Mattis coming out to attack Trump was inevitable, as was the media onslaught in response to Mattis’s criticisms.

Slate even described the attack as “unprecedented.” I’m sure others will echo this description, eager to present Trump as unique amongst other presidents by being criticized by a former secretary of defense. Except that this is hardly unique at all. Barack Obama was blasted by not just one, but three of his former secretaries of defense.

Robert Gates

Obama’s first secretary of defense, Robert Gates, resigned without incident in 2011, but would later criticize Obama’s role as commander in chief in his memoir published a few years later. It revealed a troubled relationship between Obama and the Pentagon:

… Gates – who was first appointed to his post by former President George W Bush – reveals, in a series of swipes that are surprisingly combative coming from such a senior former official, problems between the White House and the Pentagon that have made for troubling relations at the very highest levels.

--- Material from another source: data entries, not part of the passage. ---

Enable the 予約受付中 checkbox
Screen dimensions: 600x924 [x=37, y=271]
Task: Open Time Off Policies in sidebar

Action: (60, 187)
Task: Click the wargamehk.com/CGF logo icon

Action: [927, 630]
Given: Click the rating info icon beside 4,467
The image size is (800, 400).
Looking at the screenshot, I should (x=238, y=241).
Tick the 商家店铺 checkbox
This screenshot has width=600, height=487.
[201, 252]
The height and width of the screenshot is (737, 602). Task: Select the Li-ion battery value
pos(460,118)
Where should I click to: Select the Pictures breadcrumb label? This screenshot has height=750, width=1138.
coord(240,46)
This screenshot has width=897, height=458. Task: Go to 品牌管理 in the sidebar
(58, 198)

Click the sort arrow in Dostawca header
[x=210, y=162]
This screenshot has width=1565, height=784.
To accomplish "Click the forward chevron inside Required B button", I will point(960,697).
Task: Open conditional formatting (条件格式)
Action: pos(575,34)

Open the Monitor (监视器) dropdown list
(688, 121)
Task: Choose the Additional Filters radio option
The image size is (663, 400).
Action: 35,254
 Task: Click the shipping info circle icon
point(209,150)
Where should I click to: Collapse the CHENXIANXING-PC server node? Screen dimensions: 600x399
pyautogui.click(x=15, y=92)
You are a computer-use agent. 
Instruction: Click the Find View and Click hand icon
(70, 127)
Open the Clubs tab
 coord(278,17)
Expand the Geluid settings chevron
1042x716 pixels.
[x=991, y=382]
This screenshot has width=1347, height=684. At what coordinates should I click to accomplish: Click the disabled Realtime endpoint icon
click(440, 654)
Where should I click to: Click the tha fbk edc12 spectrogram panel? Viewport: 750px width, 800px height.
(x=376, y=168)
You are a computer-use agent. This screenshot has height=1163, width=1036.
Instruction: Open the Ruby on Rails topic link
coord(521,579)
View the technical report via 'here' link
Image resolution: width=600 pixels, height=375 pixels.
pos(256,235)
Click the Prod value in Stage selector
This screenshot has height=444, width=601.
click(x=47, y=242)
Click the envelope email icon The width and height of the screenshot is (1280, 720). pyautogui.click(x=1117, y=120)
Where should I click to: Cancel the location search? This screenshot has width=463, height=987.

“All too early in the administration,” adds Gates, “suspicion and distrust of senior military officers by senior White House officials – including the president and vice-president – became a big problem for me as I tried to manage the relationship between the commander in chief and his military leaders.”

Perhaps most damagingly, he also alleges that Obama did not believe in his own strategy for ending the war in Afghanistan, which he was “skeptical if not outright convinced … would fail,” and that he was skeptical at best about the leadership of the country’s president, Hamid Karzai.

“The president doesn’t trust his commander, can’t stand Karzai, doesn’t believe in his own strategy, and doesn’t consider the war to be his. For him, it’s all about getting out,” writes Gates.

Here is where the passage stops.